Helligkeitsabweichung in Prozent (links) und DeltaE Abweichung vom Referenzwert (rechts).

Die Helligkeitsabweichung lag bei jedem Messpunkt unter 10 Prozent, was ein sehr guter Wert ist. Die Abweichungen vom Weißpunkt liegen ebenfalls in einem guten Bereich. Leichte Lichthöfe im oberen und unteren Bereich konnten durch die Messungen nicht abgebildet werden.

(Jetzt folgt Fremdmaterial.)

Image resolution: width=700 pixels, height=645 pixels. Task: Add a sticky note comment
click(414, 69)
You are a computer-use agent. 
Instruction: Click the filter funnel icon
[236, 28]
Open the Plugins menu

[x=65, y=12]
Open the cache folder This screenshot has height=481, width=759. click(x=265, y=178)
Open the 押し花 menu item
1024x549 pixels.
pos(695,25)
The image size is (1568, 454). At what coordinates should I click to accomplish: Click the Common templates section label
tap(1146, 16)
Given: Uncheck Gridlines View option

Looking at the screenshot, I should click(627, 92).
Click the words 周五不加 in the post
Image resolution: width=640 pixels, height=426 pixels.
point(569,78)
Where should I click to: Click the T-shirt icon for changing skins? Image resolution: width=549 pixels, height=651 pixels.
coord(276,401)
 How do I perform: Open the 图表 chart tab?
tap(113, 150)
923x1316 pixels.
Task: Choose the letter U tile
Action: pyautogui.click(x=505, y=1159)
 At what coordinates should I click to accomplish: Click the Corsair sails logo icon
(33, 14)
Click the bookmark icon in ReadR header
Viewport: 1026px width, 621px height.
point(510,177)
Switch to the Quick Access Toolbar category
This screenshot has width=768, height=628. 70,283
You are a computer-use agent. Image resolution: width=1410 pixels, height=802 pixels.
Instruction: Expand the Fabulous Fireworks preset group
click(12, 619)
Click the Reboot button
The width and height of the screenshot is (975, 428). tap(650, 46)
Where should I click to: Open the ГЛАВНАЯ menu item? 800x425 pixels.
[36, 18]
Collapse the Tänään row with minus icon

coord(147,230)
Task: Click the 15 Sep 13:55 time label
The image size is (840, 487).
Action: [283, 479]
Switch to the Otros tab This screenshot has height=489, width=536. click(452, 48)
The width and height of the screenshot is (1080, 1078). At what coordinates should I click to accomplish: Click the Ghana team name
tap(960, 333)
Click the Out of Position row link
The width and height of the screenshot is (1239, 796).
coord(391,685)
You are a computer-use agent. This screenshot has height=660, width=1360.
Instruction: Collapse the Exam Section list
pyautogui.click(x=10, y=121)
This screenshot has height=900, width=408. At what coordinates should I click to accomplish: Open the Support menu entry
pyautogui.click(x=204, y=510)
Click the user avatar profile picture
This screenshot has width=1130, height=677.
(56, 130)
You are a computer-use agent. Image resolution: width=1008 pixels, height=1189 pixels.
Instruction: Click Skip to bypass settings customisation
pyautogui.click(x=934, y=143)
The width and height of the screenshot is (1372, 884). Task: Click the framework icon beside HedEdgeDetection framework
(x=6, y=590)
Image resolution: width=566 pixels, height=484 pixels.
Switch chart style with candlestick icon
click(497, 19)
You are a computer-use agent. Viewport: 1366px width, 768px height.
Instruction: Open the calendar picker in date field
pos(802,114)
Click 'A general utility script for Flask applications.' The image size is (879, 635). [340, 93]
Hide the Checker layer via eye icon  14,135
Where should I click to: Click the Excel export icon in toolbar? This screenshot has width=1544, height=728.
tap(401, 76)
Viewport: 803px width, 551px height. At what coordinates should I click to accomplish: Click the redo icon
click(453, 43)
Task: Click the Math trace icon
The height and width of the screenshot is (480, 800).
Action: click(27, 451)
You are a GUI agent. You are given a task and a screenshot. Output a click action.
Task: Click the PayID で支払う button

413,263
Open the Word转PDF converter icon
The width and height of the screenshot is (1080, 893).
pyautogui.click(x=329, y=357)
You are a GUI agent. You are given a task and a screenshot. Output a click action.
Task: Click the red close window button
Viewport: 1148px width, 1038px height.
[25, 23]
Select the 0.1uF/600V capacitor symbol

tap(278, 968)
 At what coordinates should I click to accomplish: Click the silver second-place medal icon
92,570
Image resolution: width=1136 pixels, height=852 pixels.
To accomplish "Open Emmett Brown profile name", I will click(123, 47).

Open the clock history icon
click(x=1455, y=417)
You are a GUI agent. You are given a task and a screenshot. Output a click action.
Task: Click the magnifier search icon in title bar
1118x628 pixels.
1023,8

Ein abfotografiertes schwarzes Bild soll die Ausleuchtung in der Realität darstellen. Das erste Bild zeigt dabei in etwa die Realität, in der man keine Ausleuchtungsprobleme und nur leichte Lichthöfe erkennen kann. Das zweite Bild zeigt bei längerer Belichtungszeit eine leichte Wolkenbildung, dient aber nur zur deutlicheren Darstellung und hat mit einer Ansicht in der Realität nichts gemeinsam.

Die Ausleuchtung des AOC e2352PHz bei 1/50 (links) und 1/13 (rechts) Sekunde Belichtungszeit.